Me dejó frente a las manijas de un gigantesco óvalo azul marino marca Maclaren, dentro del cual se hallaba su bebé, y del cual pendían una cubetita de plástico naranja con una pala amarilla, un vaso de plástico negro con tapa amarilla, un globo en forma de corazón rosa con globos rojos cilíndricos enrollados, una bolsa de Banana Republic y un montón de bolsas blancas enrolladas en la red trasera.

—Adiós, mi amor. Pórtate bien, mi bebé. Sé bueno con Soraya y con su amiga —dijo a un niño o niña que el techo portátil de la cuna con ruedas me impedía ver.

Fue el único momento en el que su rostro se acercó a mí: cuando estaba hablándole al bebé. Noté que tenía la boca en forma de u invertida, los labios muy delgados, y una nariz recta y pecosa.

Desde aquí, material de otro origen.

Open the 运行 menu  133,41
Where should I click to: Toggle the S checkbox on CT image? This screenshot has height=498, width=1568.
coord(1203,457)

De su piel casi marmórea se infería que no había un bosque en su pasado, ni un pequeño pueblo del norte del estado de Nueva York del cual hubiera querido salir desesperadamente para escalar el interminable rascacielos social: aquél era un ejemplar puro de millonaria nacida y criada aquí, en la zona más lujosa de Manhattan, donde las más ricas visten todo el tiempo en fachas porque se pueden dar ese lujo sin riesgo de ser confundidas con las marginadas.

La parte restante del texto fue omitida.